Margaret Glaspy – Emotions and Math
Cutting a path that defies tired stereotypes about the role of female singer-songwriters, California small town girl gone national Margaret Glaspy crafts edgy, knowing songs that embody the millennial experience.
Though she got her musical start playing fiddle while in elementary school in Red Bluff, California – and went on, briefly, to a Berklee scholarship – there’s little that’s homespun, studied or even polite on Emotions and Math, Glaspy’s full-length debut released last year on ATO. Years of making her own demo recordings meant that by the time Glaspy reached a proper studio, she knew – and got – exactly the sound and textures she sought.
The occasional yelp in Glaspy’s vocal delivery threatens to lump her in with countless other singers of her generation, but the songs and arrangements on Emotions and Math rise far above disposable, flavor-of-the-month pop. Largely avoiding effects (even reverb) on her voice and instruments, Glaspy’s debut rivals such well-regarded albums as Liz Phair’s Exile in Guyville and Polly Jean Harvey’s Dry.

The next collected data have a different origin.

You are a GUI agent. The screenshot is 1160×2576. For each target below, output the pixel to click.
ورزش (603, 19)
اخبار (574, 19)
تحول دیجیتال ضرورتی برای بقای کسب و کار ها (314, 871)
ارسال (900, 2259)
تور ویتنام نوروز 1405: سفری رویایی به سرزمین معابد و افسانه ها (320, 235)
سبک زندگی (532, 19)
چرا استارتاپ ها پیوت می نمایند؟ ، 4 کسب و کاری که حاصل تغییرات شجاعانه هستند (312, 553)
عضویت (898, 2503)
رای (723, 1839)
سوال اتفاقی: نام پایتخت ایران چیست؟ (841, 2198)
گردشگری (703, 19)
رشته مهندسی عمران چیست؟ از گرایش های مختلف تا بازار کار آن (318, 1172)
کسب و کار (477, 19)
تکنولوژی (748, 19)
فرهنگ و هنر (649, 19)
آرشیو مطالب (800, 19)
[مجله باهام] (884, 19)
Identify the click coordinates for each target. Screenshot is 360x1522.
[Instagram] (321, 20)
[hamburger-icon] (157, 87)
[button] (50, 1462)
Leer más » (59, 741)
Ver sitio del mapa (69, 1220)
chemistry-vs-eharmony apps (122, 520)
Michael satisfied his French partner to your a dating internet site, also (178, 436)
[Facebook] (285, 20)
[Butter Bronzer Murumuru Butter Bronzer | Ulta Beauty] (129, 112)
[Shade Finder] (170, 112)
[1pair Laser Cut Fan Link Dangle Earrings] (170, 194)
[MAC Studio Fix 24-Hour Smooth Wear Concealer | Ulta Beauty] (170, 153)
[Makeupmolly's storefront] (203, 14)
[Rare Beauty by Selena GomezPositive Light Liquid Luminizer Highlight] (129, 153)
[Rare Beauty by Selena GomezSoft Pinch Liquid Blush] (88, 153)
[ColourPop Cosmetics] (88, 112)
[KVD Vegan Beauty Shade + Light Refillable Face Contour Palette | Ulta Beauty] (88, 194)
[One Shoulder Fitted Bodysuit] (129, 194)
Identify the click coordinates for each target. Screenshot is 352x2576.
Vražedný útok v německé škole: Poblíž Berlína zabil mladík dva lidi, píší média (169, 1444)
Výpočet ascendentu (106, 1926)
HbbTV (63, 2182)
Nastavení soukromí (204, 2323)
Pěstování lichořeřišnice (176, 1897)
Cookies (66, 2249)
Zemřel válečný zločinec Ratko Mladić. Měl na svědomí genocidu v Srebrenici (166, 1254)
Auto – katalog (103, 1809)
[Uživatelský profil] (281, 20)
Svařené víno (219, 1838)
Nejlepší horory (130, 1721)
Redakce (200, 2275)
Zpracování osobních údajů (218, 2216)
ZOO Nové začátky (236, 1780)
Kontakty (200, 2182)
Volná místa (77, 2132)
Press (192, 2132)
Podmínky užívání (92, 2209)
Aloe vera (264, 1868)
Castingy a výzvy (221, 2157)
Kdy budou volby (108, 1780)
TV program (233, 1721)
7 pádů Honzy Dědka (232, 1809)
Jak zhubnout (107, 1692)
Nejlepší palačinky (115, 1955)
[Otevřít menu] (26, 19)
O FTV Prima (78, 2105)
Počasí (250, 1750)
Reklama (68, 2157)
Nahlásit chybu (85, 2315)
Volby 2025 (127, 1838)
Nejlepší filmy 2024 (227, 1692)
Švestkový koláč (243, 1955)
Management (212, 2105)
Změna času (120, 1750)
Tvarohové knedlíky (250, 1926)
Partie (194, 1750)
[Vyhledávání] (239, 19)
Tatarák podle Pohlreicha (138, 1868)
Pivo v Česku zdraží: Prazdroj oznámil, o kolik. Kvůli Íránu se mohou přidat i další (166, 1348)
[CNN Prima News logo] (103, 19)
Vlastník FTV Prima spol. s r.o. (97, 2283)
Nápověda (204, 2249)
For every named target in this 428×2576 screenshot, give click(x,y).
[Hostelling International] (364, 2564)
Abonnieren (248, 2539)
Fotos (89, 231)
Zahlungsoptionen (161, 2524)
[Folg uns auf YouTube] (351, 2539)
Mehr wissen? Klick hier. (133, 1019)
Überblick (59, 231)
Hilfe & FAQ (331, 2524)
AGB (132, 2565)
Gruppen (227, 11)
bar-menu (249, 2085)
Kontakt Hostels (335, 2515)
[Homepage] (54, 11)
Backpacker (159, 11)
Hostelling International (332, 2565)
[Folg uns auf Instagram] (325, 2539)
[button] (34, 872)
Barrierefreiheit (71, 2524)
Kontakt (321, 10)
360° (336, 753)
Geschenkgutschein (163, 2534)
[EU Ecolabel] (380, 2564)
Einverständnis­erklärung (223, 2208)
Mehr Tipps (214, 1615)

Perhaps not coincidentally, like Harvey and Phair, Glaspy is an electric guitarist; building her songs upon that foundation imbues them with sharper hooks (and a built-in affinity for a rocking rhythm section when the songs call for one) than acoustic-focused artists tend to realize. That guitar – playing a corkscrew figure – is at the center of prickly tunes like “Situation” and gives Emotions and Math a solid center.
Glaspy’s a concise songwriter; not one of the album’s dozen tunes breaks the three-and-a-half-minute mark. And lyrically, she gets her point across in economical fashion. In “You and I” she sings in the first few seconds about not giving a fuck. And those lyrics are set against an instrumental backdrop that will get the attention of keen listeners.
Even when she dials it down, as on the plaintive “Somebody to Anybody,” Margaret Glaspy uses her trusty electric axe for accompaniment. Emotions and Math is a singer-songwriter collection with sharpened teeth.